Is there a built-in feature to remove unprintable chars?

Hello all,

Is there a built-in feature that will remove unprintable chars from a string?

Thanks,
Tim

Like this?

Hi Alberto

No from a string. ie, something is read. However that something has unprintable chars within it. I need to remove them.

Tim

Maybe using RegEx?

1 Like

String.Trim removes white spaces from the ends of a string. If you want to remove from inside a string you need to do something like:

Put this in a global module and you can call it like this:

MyString = MyString.RemoveUnPrintables

Function RemoveUnPrintables(Extends MyString as String) As String

Dim MyStringArray() as String

MyStringArray = MyString.Split("")

For i as integer = MyStringArray.Ubound-1 DownTo 0
   If MyStringArray(i).Asc < 32 or MyStringArray(i).Asc > 126 Then
      MyStringArray.Remove(i)
   End If
Next

MyString = MyStringArray.FromArray("")

Return MyString

End Function

And yes, I am using “old school” language.
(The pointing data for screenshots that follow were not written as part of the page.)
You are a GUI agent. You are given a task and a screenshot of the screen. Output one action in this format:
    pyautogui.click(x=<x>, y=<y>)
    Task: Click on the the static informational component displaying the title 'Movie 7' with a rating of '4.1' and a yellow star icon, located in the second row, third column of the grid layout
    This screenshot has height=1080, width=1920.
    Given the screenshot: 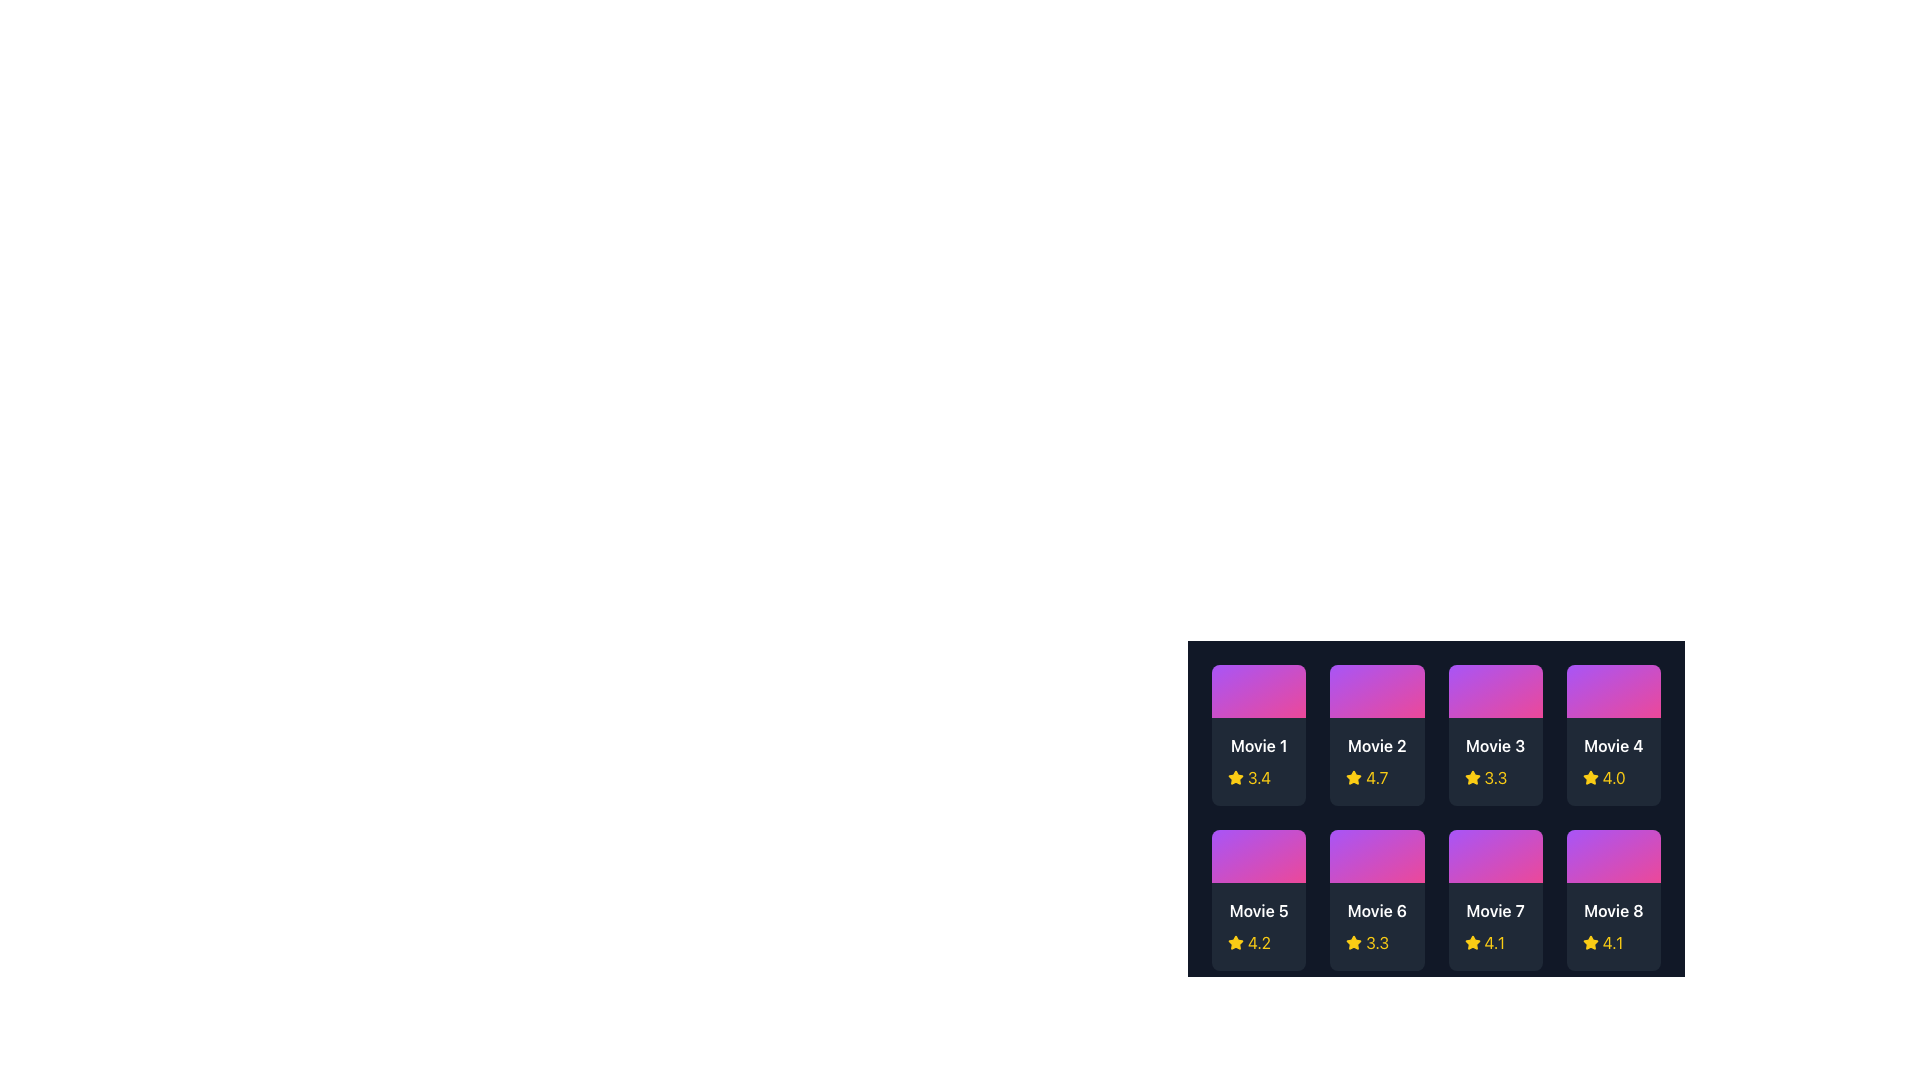 What is the action you would take?
    pyautogui.click(x=1495, y=927)
    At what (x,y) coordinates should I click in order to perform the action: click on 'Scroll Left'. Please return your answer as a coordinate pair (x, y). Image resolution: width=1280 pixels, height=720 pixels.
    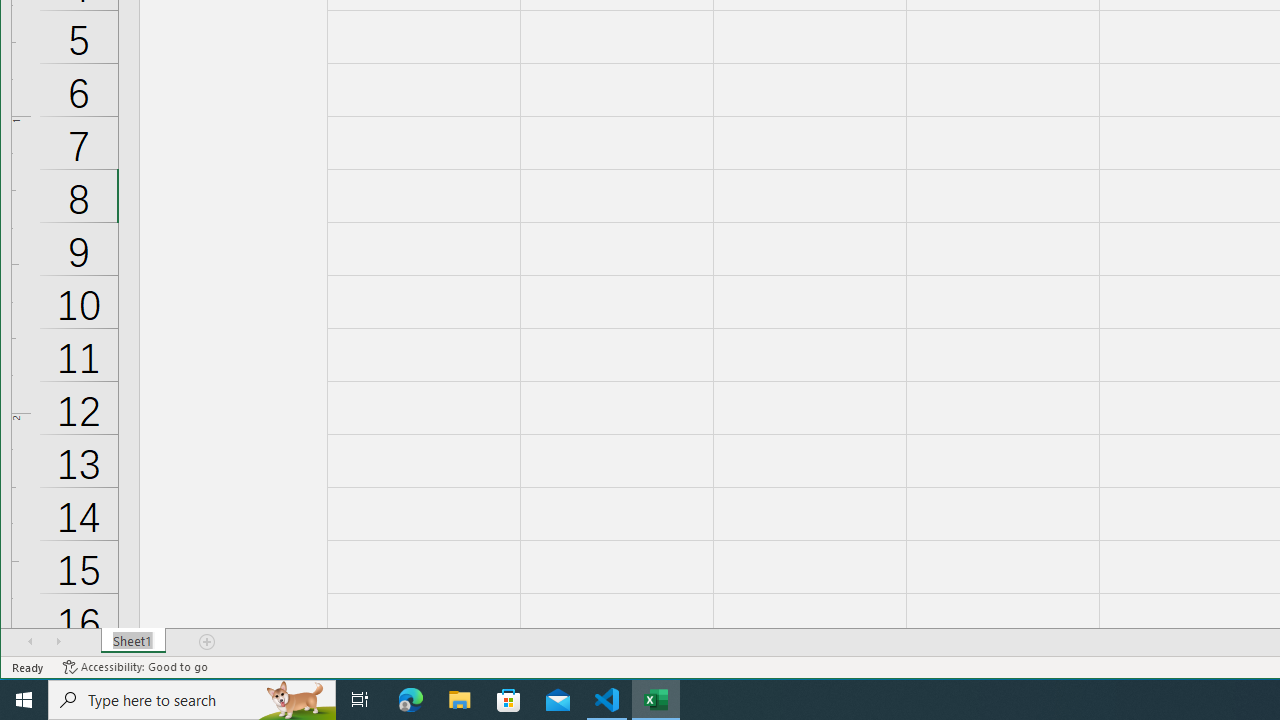
    Looking at the image, I should click on (30, 641).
I eschew terms like VAR and LastIndex in favor of Dim and Ubound.

Public Function RemoveUnPrintables(Extends MyString As String) As String
  Var MyStringArray() As String
  
  MyString = MyString.Trim // added to deal with proceeding or trailing unprintables
  
  MyStringArray = MyString.Split("")
  
  For i As Integer = MyStringArray.LastIndex - 1 DownTo MyStringArray.FirstIndex
    If MyStringArray(i).Asc < 32 Or MyStringArray(i).Asc > 126 Then
      MyStringArray.Remove(i)
    End If
  Next
  
  MyString = String.FromArray(MyStringArray, "") // formatted correctly
  
  Return MyString
  
End Function

Changing a few details from Jon’s formulation.

  1. Throwing in the line

MyString = MyString.Trim

to deal with the possibility of a trailing unprintable.

  1. I did not have success with the formulation –

MyString = MyStringArray.FromArray(“”)

  1. And I am using “new school” language. :slightly_smiling_face:

I wonder if these unprintable characters are simply that the read data has not been correctly identified in terms of the UTF encoding.
Do you set the encoding, or just hope that it is ANSI?

1 Like

What’s your definition of “unprintable” ?

2 Likes

That would remove valid characters such as “é”.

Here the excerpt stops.